• GOAL OF THE EXERCISE
Could you restate all of the entries, word for word?

• DATA RECORDS
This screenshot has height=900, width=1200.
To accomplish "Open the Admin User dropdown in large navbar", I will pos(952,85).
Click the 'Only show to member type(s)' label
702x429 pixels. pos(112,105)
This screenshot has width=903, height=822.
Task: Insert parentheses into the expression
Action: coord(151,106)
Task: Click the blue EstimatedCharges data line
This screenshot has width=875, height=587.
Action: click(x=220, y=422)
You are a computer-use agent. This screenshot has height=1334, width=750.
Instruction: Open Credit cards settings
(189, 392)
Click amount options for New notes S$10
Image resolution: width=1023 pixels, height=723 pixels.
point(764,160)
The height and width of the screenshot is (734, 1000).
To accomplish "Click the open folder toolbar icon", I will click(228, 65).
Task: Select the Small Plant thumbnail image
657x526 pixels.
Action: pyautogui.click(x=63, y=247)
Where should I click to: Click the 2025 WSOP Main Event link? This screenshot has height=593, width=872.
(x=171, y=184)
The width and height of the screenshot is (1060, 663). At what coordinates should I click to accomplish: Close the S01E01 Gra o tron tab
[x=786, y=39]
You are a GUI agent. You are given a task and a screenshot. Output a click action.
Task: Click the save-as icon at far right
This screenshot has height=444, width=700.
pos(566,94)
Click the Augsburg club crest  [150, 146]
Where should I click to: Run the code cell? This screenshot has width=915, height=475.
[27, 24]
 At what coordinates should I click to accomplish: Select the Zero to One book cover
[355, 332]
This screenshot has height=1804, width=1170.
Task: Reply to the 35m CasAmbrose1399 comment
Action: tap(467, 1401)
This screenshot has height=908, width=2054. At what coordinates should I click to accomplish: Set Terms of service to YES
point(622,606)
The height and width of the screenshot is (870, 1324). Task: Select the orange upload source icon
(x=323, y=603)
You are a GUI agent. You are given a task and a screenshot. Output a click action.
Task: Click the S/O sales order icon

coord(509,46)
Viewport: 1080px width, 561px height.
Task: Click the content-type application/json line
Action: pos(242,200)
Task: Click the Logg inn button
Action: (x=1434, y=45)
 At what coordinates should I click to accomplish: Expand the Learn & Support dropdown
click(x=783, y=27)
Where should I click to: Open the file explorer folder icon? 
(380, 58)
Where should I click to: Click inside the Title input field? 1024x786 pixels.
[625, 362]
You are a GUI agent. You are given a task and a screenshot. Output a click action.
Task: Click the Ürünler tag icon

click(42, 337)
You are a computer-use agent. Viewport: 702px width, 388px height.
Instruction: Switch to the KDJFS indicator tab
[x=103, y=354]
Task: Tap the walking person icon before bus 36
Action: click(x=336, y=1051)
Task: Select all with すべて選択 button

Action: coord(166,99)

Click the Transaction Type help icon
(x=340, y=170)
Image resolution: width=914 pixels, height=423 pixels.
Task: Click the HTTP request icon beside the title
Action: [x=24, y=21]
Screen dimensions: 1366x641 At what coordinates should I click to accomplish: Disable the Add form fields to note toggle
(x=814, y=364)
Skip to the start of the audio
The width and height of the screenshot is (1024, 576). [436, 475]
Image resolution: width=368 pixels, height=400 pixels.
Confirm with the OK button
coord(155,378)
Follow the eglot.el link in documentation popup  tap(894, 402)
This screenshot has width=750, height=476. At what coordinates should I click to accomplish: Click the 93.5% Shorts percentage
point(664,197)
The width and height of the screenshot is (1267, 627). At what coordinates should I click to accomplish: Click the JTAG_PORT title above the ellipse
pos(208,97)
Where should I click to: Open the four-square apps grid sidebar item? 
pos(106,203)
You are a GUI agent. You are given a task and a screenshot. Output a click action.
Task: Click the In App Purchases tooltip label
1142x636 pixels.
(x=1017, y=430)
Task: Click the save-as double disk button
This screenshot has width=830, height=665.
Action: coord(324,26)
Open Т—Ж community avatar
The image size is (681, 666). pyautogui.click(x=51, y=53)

• EXPECTED OUTPUT
This screenshot has height=900, width=1200.
To accomplish "Open the Admin User dropdown in large navbar", I will pos(952,85).
Click the 'Only show to member type(s)' label
702x429 pixels. pos(112,105)
This screenshot has width=903, height=822.
Task: Insert parentheses into the expression
Action: coord(151,106)
Task: Click the blue EstimatedCharges data line
This screenshot has width=875, height=587.
Action: click(x=220, y=422)
You are a computer-use agent. This screenshot has height=1334, width=750.
Instruction: Open Credit cards settings
(189, 392)
Click amount options for New notes S$10
Image resolution: width=1023 pixels, height=723 pixels.
point(764,160)
The height and width of the screenshot is (734, 1000).
To accomplish "Click the open folder toolbar icon", I will click(228, 65).
Task: Select the Small Plant thumbnail image
657x526 pixels.
Action: pyautogui.click(x=63, y=247)
Where should I click to: Click the 2025 WSOP Main Event link? This screenshot has height=593, width=872.
(x=171, y=184)
The width and height of the screenshot is (1060, 663). At what coordinates should I click to accomplish: Close the S01E01 Gra o tron tab
[x=786, y=39]
You are a GUI agent. You are given a task and a screenshot. Output a click action.
Task: Click the save-as icon at far right
This screenshot has height=444, width=700.
pos(566,94)
Click the Augsburg club crest  [150, 146]
Where should I click to: Run the code cell? This screenshot has width=915, height=475.
[27, 24]
 At what coordinates should I click to accomplish: Select the Zero to One book cover
[355, 332]
This screenshot has height=1804, width=1170.
Task: Reply to the 35m CasAmbrose1399 comment
Action: tap(467, 1401)
This screenshot has height=908, width=2054. At what coordinates should I click to accomplish: Set Terms of service to YES
point(622,606)
The height and width of the screenshot is (870, 1324). Task: Select the orange upload source icon
(x=323, y=603)
You are a GUI agent. You are given a task and a screenshot. Output a click action.
Task: Click the S/O sales order icon

coord(509,46)
Viewport: 1080px width, 561px height.
Task: Click the content-type application/json line
Action: pos(242,200)
Task: Click the Logg inn button
Action: (x=1434, y=45)
 At what coordinates should I click to accomplish: Expand the Learn & Support dropdown
click(x=783, y=27)
Where should I click to: Open the file explorer folder icon? 
(380, 58)
Where should I click to: Click inside the Title input field? 1024x786 pixels.
[625, 362]
You are a GUI agent. You are given a task and a screenshot. Output a click action.
Task: Click the Ürünler tag icon

click(42, 337)
You are a computer-use agent. Viewport: 702px width, 388px height.
Instruction: Switch to the KDJFS indicator tab
[x=103, y=354]
Task: Tap the walking person icon before bus 36
Action: click(x=336, y=1051)
Task: Select all with すべて選択 button

Action: coord(166,99)

Click the Transaction Type help icon
(x=340, y=170)
Image resolution: width=914 pixels, height=423 pixels.
Task: Click the HTTP request icon beside the title
Action: [x=24, y=21]
Screen dimensions: 1366x641 At what coordinates should I click to accomplish: Disable the Add form fields to note toggle
(x=814, y=364)
Skip to the start of the audio
The width and height of the screenshot is (1024, 576). [436, 475]
Image resolution: width=368 pixels, height=400 pixels.
Confirm with the OK button
coord(155,378)
Follow the eglot.el link in documentation popup  tap(894, 402)
This screenshot has width=750, height=476. At what coordinates should I click to accomplish: Click the 93.5% Shorts percentage
point(664,197)
The width and height of the screenshot is (1267, 627). At what coordinates should I click to accomplish: Click the JTAG_PORT title above the ellipse
pos(208,97)
Where should I click to: Open the four-square apps grid sidebar item? 
pos(106,203)
You are a GUI agent. You are given a task and a screenshot. Output a click action.
Task: Click the In App Purchases tooltip label
1142x636 pixels.
(x=1017, y=430)
Task: Click the save-as double disk button
This screenshot has width=830, height=665.
Action: coord(324,26)
Open Т—Ж community avatar
The image size is (681, 666). pyautogui.click(x=51, y=53)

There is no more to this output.